Les travailleurs sans emploi
Les travailleurs sans emploi de la CSC défendent les chômeurs, et promeuvent leur réinsertion sociale et professionnelle
Les travailleurs sans emploi de la CSC défendent les chômeurs, et promeuvent leur réinsertion sociale et professionnelle
Les demandeurs d’emploi font généralement face à des difficultés comme le manque d’écoute, l'isolement, la peur de l’exclusion et de la perte des allocations,... Sans parler des mesures politiques qui ont contribué à aggraver leur situation. Malgré cela, il existe une forte volonté de s’en sortir dignement.
L'action des Travailleurs Sans Emploi s'attache à la défense individuelle et collective des chômeurs, et à promouvoir leur réinsertion sociale et professionnelle.
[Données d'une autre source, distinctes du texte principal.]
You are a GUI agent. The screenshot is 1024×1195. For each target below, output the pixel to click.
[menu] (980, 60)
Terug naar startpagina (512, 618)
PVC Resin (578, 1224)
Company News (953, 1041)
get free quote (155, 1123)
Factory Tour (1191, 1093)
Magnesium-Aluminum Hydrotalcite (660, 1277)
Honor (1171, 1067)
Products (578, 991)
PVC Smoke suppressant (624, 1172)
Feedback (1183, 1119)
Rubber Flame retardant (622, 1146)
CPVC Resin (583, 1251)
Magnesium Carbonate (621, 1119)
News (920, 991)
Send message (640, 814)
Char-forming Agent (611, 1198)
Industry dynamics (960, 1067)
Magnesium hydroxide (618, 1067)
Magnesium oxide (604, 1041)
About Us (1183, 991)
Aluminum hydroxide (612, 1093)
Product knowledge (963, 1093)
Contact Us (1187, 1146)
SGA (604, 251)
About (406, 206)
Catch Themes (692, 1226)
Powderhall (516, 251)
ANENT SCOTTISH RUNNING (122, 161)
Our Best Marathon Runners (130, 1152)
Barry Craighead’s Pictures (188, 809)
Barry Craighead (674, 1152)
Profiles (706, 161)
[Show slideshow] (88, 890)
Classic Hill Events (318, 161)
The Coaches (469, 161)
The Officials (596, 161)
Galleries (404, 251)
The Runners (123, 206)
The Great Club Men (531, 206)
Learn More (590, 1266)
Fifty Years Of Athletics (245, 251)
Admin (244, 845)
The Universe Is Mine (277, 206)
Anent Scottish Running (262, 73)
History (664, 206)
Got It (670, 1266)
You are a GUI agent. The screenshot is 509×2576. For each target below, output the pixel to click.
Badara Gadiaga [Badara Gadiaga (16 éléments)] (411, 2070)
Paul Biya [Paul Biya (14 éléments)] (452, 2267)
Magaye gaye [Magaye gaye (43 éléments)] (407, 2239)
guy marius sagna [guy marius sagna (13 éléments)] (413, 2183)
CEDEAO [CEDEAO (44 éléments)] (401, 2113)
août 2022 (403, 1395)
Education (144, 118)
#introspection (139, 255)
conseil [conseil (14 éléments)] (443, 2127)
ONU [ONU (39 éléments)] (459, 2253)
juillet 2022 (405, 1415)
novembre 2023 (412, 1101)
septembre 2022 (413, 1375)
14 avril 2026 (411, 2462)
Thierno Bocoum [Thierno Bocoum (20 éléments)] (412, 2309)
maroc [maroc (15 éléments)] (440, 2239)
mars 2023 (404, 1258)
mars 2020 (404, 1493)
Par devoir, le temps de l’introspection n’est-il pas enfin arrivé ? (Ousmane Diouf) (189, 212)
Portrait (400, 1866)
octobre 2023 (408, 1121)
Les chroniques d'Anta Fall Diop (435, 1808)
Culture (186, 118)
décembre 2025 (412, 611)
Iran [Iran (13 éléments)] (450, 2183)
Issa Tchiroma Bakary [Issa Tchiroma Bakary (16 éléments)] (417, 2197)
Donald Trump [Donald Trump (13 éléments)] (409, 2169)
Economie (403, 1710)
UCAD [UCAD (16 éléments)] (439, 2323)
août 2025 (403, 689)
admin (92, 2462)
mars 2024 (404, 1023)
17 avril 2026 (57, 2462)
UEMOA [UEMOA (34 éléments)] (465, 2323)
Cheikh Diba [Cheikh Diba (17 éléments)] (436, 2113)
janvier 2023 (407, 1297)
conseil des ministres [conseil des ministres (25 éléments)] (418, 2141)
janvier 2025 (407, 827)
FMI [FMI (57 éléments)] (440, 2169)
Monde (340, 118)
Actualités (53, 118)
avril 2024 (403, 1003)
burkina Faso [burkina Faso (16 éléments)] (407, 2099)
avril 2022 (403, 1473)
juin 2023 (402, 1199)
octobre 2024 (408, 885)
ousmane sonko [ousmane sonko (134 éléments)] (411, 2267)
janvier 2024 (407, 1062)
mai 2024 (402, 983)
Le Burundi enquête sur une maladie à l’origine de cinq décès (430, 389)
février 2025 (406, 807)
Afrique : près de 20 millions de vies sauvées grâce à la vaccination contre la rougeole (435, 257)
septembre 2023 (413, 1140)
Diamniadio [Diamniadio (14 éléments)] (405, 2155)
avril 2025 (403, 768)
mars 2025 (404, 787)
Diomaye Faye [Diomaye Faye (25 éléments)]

Elle agit notamment en faveur d’une remise en question des préjugés qui favorisent leur stigmatisation; elle vise l'amélioration du pouvoir d'achat, l'humanisation des sanctions, l’obtention d’une réglementation chômage qui permette un accès véritable à la citoyenneté.
L'objectif de l'action des TSE est de renforcer la militance des demandeurs et demandeuses d'emploi, de favoriser leur prise de responsabilité dans le domaine syndical, de traiter ensemble des questions sociales.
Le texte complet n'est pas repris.